What you will do >> When you reach the line containing "Viewport: 734px width, 560px", repeat that line and each one after it exactly until the records end, leaving out pictures.

Records from a data source:
++++++++++
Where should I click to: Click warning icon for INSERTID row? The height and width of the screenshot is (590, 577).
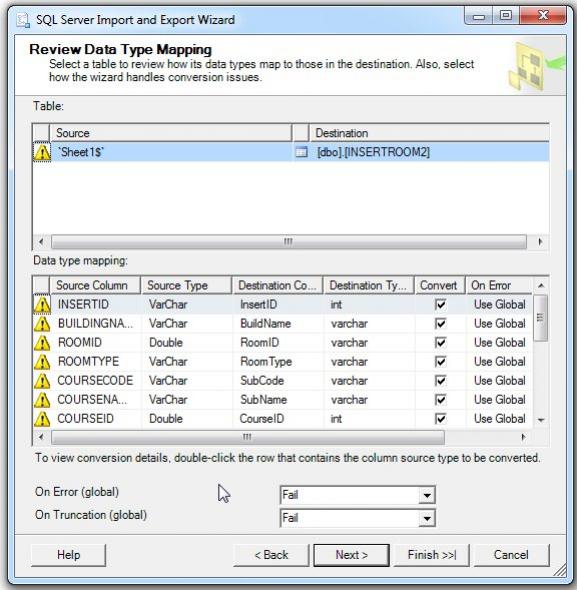point(42,304)
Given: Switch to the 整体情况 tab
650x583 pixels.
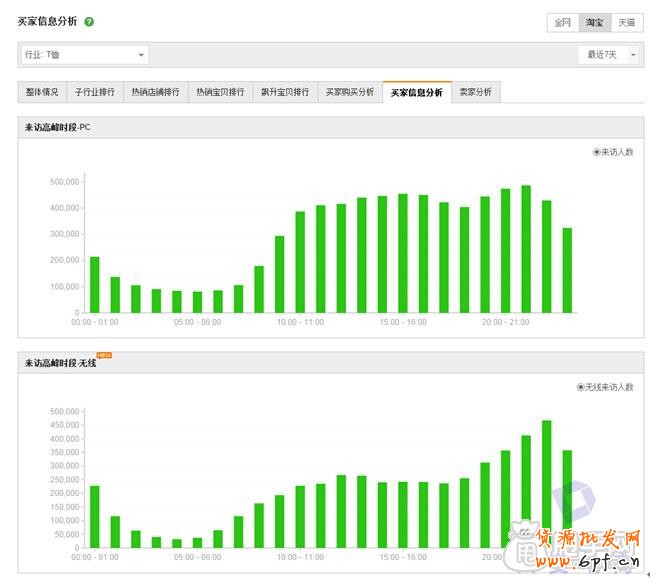Looking at the screenshot, I should tap(42, 92).
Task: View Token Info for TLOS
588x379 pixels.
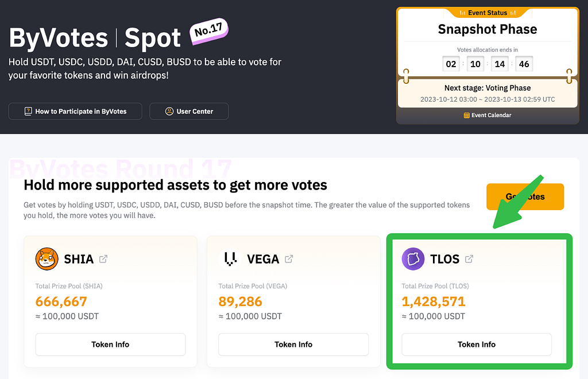Action: click(477, 345)
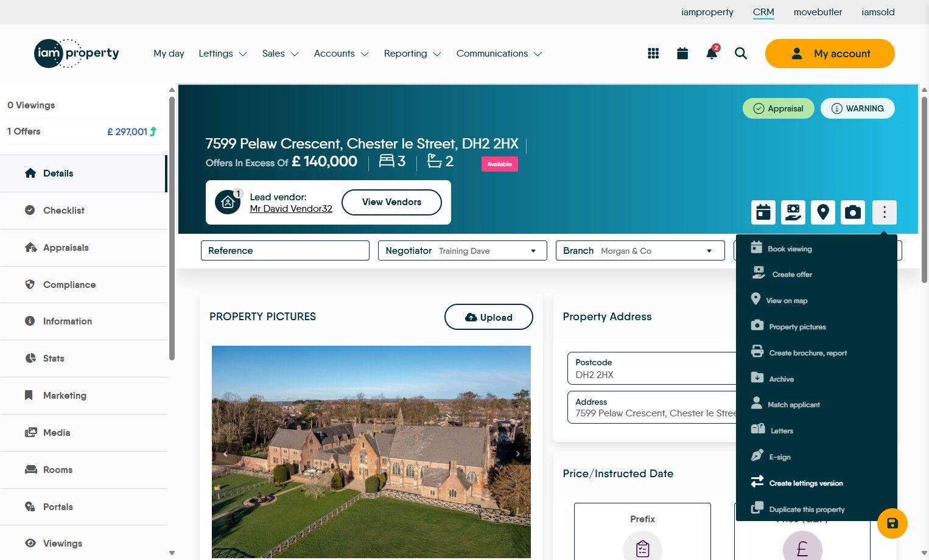Toggle the three-dot more actions button
Viewport: 929px width, 560px height.
pyautogui.click(x=885, y=212)
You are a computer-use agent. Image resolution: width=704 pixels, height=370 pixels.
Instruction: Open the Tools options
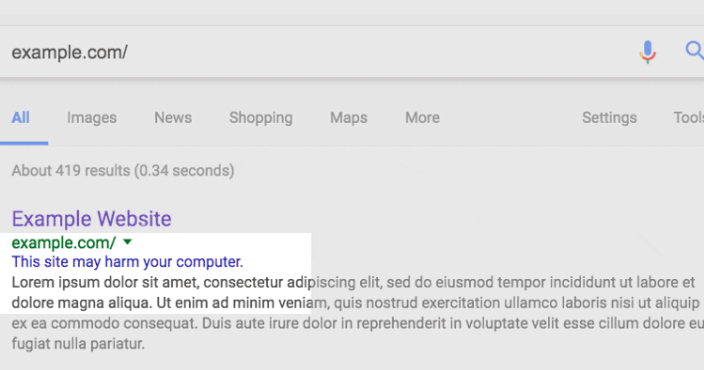click(688, 118)
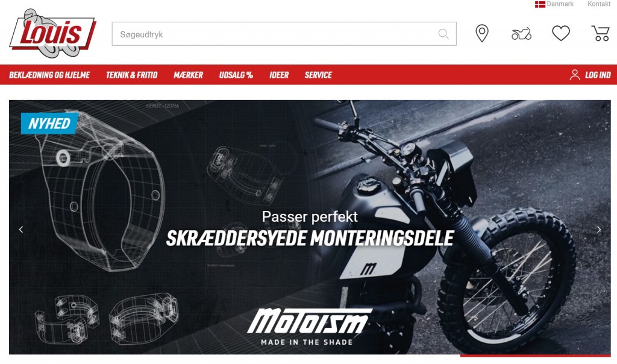Open the shopping cart icon
The width and height of the screenshot is (617, 364).
(x=601, y=34)
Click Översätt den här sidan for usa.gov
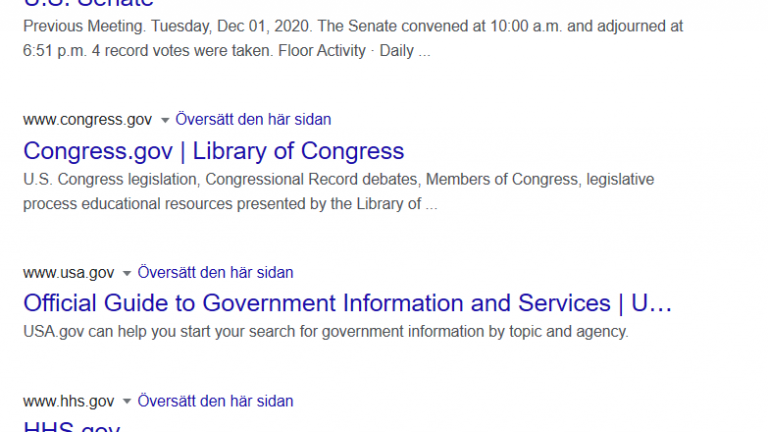The width and height of the screenshot is (768, 432). click(215, 272)
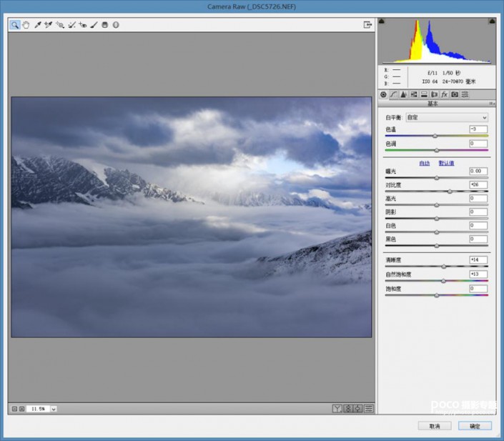The height and width of the screenshot is (441, 504).
Task: Switch to the Effects (fx) tab
Action: (444, 94)
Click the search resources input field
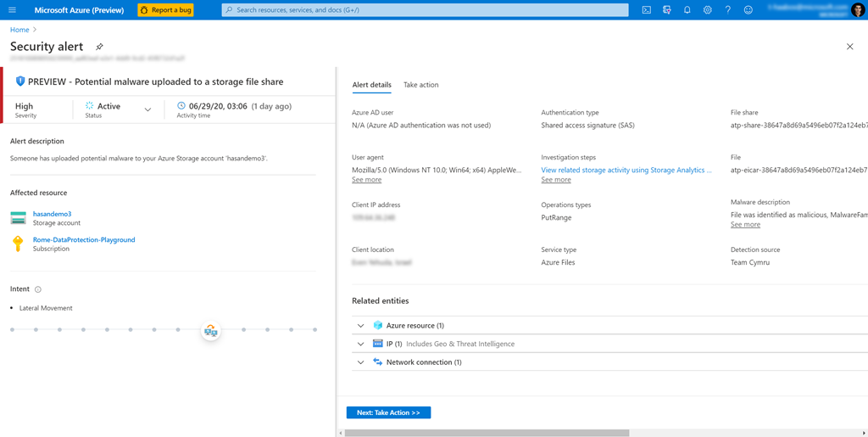The height and width of the screenshot is (437, 868). (424, 10)
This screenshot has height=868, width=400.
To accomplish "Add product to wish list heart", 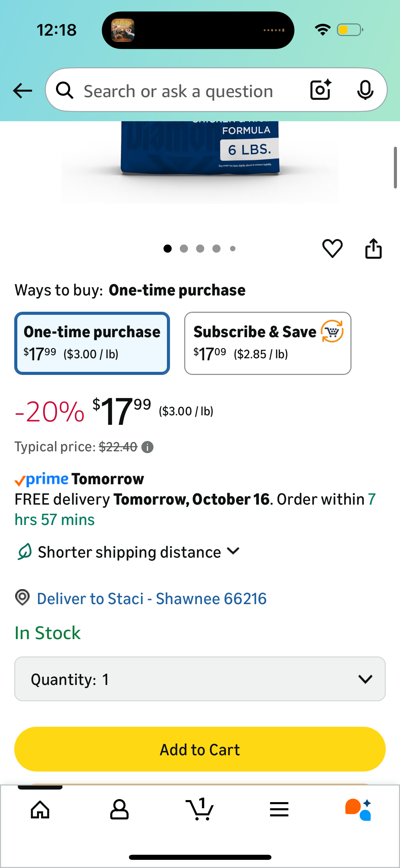I will (332, 248).
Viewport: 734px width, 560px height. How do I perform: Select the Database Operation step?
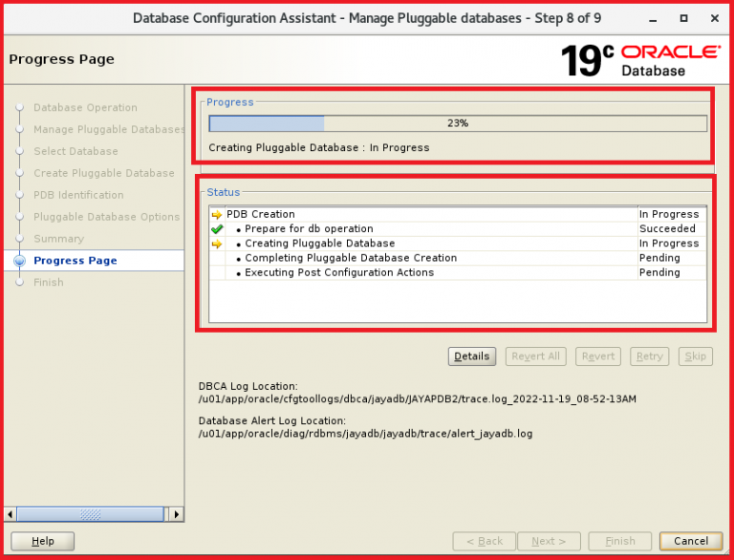[85, 108]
++++++++++
Exercise solution >>
Viewport: 734px width, 560px height. How do I perform: Select the Database Operation step?
[85, 108]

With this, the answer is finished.